■ WHAT THE EXERCISE ASKS ■
Across the entries below, how many lines contain the string "agent"? Only the number is wanted.

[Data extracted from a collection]
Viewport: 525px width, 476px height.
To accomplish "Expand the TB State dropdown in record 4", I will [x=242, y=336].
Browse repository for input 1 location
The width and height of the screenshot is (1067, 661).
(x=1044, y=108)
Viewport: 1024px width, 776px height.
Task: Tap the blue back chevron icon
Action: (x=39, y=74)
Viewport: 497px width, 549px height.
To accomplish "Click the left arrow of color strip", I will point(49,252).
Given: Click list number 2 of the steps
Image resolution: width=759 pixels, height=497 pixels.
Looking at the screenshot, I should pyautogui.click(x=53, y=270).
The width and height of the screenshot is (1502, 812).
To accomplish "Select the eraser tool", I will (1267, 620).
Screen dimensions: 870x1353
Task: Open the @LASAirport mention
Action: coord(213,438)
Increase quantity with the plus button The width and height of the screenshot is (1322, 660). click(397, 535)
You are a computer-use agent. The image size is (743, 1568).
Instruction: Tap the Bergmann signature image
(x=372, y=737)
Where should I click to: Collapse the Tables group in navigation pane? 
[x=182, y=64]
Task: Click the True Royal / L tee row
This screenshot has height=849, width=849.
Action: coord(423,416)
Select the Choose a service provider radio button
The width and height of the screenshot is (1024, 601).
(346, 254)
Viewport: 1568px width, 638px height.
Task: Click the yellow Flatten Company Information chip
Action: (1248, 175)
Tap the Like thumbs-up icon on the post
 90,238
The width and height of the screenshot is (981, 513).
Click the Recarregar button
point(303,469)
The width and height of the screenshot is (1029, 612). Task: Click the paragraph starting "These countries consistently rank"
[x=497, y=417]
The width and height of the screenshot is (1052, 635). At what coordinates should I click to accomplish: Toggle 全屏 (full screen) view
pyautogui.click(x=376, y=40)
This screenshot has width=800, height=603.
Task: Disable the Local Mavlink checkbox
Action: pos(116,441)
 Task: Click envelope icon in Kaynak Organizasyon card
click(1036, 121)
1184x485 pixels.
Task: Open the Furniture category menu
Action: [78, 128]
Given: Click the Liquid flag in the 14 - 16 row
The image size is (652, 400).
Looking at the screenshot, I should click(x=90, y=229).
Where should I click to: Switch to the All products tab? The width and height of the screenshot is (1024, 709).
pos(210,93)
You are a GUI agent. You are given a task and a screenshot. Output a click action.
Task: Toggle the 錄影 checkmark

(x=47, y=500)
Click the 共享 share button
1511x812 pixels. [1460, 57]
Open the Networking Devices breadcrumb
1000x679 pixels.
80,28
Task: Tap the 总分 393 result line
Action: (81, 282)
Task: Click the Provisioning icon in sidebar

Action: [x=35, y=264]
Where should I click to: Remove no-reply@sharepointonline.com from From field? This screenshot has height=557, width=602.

■ RESPONSE AREA ■
2